WORK ITEM >> Your answer must be an exact copy of the records below.

PROVIDED RECORDS >>
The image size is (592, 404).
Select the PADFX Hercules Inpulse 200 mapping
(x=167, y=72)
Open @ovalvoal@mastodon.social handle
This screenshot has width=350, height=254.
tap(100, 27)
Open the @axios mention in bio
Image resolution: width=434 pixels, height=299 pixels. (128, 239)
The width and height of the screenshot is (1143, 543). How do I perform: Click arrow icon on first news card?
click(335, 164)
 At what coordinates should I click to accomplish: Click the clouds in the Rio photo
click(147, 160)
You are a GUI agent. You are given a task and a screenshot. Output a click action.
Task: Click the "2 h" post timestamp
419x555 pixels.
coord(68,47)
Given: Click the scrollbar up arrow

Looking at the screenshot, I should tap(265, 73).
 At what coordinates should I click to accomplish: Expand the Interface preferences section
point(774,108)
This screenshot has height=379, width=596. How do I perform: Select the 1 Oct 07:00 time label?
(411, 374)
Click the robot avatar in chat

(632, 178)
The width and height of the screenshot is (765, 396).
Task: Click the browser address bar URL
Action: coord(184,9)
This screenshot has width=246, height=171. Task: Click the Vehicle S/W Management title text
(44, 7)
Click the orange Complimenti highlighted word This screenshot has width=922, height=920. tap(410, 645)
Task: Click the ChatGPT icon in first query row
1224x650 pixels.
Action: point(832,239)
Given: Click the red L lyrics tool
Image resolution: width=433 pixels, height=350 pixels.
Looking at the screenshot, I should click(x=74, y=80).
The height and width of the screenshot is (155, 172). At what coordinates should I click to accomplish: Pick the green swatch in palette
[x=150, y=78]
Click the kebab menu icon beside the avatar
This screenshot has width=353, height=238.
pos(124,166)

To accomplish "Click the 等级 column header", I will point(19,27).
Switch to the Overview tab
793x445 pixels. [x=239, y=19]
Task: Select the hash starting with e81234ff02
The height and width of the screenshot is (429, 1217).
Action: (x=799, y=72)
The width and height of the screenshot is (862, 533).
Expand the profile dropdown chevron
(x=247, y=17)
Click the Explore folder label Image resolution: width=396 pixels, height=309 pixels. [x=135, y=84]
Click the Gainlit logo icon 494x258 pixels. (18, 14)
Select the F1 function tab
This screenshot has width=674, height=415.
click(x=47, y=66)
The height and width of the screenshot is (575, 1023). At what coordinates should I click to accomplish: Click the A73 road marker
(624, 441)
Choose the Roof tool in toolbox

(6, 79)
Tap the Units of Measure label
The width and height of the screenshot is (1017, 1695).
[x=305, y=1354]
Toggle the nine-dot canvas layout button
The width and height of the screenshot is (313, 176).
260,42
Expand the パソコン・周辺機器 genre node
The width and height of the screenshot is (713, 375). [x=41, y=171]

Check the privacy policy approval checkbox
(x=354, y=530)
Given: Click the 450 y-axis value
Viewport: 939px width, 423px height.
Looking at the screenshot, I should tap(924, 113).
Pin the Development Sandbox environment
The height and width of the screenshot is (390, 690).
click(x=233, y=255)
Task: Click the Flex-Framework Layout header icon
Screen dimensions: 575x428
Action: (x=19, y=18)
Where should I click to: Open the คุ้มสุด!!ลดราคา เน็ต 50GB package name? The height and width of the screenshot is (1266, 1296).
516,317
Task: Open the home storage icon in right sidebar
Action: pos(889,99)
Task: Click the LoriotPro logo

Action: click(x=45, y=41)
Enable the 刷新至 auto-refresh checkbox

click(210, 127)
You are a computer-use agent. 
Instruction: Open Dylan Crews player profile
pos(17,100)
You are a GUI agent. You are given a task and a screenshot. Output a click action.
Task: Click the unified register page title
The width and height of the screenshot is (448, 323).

EXERCISE RESPONSE >>
The image size is (592, 404).
Select the PADFX Hercules Inpulse 200 mapping
(x=167, y=72)
Open @ovalvoal@mastodon.social handle
This screenshot has width=350, height=254.
tap(100, 27)
Open the @axios mention in bio
Image resolution: width=434 pixels, height=299 pixels. (128, 239)
The width and height of the screenshot is (1143, 543). How do I perform: Click arrow icon on first news card?
click(335, 164)
 At what coordinates should I click to accomplish: Click the clouds in the Rio photo
click(147, 160)
You are a GUI agent. You are given a task and a screenshot. Output a click action.
Task: Click the "2 h" post timestamp
419x555 pixels.
coord(68,47)
Given: Click the scrollbar up arrow

Looking at the screenshot, I should tap(265, 73).
 At what coordinates should I click to accomplish: Expand the Interface preferences section
point(774,108)
This screenshot has height=379, width=596. How do I perform: Select the 1 Oct 07:00 time label?
(411, 374)
Click the robot avatar in chat

(632, 178)
The width and height of the screenshot is (765, 396).
Task: Click the browser address bar URL
Action: coord(184,9)
This screenshot has width=246, height=171. Task: Click the Vehicle S/W Management title text
(44, 7)
Click the orange Complimenti highlighted word This screenshot has width=922, height=920. tap(410, 645)
Task: Click the ChatGPT icon in first query row
1224x650 pixels.
Action: point(832,239)
Given: Click the red L lyrics tool
Image resolution: width=433 pixels, height=350 pixels.
Looking at the screenshot, I should click(x=74, y=80).
The height and width of the screenshot is (155, 172). At what coordinates should I click to accomplish: Pick the green swatch in palette
[x=150, y=78]
Click the kebab menu icon beside the avatar
This screenshot has width=353, height=238.
pos(124,166)

To accomplish "Click the 等级 column header", I will point(19,27).
Switch to the Overview tab
793x445 pixels. [x=239, y=19]
Task: Select the hash starting with e81234ff02
The height and width of the screenshot is (429, 1217).
Action: (x=799, y=72)
The width and height of the screenshot is (862, 533).
Expand the profile dropdown chevron
(x=247, y=17)
Click the Explore folder label Image resolution: width=396 pixels, height=309 pixels. [x=135, y=84]
Click the Gainlit logo icon 494x258 pixels. (18, 14)
Select the F1 function tab
This screenshot has width=674, height=415.
click(x=47, y=66)
The height and width of the screenshot is (575, 1023). At what coordinates should I click to accomplish: Click the A73 road marker
(624, 441)
Choose the Roof tool in toolbox

(6, 79)
Tap the Units of Measure label
The width and height of the screenshot is (1017, 1695).
[x=305, y=1354]
Toggle the nine-dot canvas layout button
The width and height of the screenshot is (313, 176).
260,42
Expand the パソコン・周辺機器 genre node
The width and height of the screenshot is (713, 375). [x=41, y=171]

Check the privacy policy approval checkbox
(x=354, y=530)
Given: Click the 450 y-axis value
Viewport: 939px width, 423px height.
Looking at the screenshot, I should tap(924, 113).
Pin the Development Sandbox environment
The height and width of the screenshot is (390, 690).
click(x=233, y=255)
Task: Click the Flex-Framework Layout header icon
Screen dimensions: 575x428
Action: (x=19, y=18)
Where should I click to: Open the คุ้มสุด!!ลดราคา เน็ต 50GB package name? The height and width of the screenshot is (1266, 1296).
516,317
Task: Open the home storage icon in right sidebar
Action: pos(889,99)
Task: Click the LoriotPro logo

Action: click(x=45, y=41)
Enable the 刷新至 auto-refresh checkbox

click(210, 127)
You are a computer-use agent. 
Instruction: Open Dylan Crews player profile
pos(17,100)
You are a GUI agent. You are given a task and a screenshot. Output a click action.
Task: Click the unified register page title
The width and height of the screenshot is (448, 323).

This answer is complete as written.